Filter the entries below, keeping every line that has the word "legend".

=-=-=-=-=

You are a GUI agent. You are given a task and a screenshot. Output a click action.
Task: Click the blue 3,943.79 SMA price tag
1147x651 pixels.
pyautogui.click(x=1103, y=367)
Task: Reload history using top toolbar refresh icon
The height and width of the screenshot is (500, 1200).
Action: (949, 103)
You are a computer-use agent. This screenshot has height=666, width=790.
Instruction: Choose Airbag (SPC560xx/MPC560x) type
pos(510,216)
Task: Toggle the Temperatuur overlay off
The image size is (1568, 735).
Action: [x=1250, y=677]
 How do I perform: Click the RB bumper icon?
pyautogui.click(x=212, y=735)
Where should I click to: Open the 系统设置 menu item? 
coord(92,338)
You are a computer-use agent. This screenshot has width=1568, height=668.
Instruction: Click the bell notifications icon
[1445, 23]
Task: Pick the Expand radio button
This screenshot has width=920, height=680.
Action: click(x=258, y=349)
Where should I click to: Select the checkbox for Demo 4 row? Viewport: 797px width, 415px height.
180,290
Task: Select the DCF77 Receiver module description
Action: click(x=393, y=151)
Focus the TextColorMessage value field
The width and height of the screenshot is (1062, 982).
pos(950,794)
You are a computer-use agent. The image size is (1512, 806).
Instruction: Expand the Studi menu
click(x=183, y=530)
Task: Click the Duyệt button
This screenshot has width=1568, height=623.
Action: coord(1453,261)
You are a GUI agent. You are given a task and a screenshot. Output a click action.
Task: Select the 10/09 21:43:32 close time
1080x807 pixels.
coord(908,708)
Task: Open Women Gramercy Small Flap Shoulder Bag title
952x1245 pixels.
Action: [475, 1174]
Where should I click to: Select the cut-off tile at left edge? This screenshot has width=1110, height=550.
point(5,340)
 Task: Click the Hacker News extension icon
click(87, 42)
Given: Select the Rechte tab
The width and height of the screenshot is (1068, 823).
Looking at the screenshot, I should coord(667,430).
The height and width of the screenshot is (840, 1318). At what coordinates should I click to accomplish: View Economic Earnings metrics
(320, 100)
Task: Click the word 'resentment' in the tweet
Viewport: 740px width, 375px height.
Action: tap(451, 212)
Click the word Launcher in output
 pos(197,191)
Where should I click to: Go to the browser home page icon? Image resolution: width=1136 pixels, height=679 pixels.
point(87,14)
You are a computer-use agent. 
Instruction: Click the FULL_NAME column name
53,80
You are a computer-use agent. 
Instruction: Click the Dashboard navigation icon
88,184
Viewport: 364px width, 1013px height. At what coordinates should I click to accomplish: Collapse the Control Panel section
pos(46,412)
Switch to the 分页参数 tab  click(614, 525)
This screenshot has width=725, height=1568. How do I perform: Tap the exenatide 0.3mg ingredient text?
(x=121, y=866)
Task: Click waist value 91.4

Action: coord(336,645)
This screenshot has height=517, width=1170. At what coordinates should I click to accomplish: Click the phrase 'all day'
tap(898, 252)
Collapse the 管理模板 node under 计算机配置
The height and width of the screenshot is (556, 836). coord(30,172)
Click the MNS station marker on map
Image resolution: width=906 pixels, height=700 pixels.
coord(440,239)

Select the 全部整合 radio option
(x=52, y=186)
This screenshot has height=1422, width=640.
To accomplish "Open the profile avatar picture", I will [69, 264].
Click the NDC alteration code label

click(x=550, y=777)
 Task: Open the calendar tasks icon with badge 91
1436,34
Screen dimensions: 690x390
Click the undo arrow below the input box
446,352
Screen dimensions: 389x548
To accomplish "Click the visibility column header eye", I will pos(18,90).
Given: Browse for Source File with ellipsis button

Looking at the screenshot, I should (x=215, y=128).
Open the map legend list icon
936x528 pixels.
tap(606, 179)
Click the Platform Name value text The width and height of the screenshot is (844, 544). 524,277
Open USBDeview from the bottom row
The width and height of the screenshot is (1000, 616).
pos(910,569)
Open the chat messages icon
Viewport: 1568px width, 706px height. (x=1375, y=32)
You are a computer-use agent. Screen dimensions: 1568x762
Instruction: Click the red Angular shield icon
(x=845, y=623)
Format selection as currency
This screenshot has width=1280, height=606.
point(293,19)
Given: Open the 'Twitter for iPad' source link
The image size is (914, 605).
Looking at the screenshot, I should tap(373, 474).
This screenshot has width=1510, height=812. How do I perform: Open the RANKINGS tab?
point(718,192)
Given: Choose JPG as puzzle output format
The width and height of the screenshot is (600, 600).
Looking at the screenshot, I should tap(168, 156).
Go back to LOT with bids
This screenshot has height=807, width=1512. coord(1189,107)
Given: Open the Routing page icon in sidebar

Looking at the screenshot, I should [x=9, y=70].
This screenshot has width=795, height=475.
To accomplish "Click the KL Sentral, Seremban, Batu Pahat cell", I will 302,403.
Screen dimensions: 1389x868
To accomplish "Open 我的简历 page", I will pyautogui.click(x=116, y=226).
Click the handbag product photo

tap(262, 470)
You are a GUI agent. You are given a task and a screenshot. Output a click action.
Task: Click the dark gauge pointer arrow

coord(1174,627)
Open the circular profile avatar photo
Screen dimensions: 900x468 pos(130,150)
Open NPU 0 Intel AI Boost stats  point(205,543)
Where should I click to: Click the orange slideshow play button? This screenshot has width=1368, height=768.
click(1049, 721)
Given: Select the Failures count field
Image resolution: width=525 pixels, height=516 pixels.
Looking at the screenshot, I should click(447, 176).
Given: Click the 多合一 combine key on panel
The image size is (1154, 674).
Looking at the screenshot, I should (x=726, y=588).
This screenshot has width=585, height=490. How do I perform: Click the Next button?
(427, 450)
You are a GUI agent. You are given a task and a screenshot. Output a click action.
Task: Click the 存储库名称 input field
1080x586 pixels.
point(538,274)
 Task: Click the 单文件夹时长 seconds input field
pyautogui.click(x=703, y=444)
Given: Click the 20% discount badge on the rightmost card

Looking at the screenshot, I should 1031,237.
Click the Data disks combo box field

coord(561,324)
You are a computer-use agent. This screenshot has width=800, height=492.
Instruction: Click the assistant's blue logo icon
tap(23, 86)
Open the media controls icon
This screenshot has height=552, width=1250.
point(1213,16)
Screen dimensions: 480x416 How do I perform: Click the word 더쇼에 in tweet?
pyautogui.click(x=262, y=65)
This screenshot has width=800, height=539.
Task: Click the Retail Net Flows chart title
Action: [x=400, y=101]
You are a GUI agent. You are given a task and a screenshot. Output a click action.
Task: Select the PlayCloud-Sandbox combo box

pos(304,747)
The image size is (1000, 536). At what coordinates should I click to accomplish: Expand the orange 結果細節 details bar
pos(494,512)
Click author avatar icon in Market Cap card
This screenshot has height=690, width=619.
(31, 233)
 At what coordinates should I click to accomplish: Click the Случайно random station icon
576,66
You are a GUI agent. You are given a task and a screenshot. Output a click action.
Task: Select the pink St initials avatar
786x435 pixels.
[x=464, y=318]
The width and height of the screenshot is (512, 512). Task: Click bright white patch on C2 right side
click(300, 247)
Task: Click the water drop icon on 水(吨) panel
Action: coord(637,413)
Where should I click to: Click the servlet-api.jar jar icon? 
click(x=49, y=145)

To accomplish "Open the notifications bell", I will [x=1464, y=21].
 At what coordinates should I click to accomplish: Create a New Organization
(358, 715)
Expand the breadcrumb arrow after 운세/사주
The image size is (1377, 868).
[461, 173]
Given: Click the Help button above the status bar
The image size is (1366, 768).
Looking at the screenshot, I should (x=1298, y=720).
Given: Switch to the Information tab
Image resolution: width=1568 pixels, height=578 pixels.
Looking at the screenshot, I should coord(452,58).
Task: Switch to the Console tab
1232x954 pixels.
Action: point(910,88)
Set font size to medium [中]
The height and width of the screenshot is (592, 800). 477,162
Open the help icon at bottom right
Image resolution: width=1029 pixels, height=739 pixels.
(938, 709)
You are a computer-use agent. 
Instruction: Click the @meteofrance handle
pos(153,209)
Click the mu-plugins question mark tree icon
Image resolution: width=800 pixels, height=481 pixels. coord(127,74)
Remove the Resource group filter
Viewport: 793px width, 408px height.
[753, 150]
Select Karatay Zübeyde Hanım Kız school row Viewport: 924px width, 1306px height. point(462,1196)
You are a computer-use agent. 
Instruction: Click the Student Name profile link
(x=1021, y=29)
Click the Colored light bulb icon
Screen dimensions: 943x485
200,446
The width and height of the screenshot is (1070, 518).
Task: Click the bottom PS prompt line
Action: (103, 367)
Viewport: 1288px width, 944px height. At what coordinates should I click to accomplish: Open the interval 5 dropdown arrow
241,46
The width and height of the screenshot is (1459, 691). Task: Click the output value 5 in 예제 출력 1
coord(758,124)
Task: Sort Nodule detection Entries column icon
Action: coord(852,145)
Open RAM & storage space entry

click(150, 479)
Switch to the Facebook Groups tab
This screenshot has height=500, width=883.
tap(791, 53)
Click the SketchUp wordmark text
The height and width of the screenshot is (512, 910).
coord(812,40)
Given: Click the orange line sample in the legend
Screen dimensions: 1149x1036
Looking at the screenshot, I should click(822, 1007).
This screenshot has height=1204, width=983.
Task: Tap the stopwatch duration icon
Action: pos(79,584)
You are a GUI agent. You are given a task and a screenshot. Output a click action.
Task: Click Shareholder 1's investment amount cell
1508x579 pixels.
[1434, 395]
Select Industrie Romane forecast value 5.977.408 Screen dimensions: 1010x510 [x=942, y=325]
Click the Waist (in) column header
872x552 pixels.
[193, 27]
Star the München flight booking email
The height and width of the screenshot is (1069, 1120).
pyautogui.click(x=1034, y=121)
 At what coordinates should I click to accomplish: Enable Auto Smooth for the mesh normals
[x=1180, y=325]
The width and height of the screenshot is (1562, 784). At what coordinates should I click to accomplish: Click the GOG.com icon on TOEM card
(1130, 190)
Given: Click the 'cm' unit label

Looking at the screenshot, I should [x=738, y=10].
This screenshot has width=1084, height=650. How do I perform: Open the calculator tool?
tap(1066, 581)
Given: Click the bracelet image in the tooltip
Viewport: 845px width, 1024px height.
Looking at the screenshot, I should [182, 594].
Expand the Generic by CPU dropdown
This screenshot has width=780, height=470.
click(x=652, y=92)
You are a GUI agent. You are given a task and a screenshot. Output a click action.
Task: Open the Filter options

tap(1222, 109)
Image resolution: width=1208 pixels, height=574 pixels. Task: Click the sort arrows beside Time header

=-=-=-=-=

- **EXERCISE SOLUTION**:
Open the map legend list icon
Given: Click the orange line sample in the legend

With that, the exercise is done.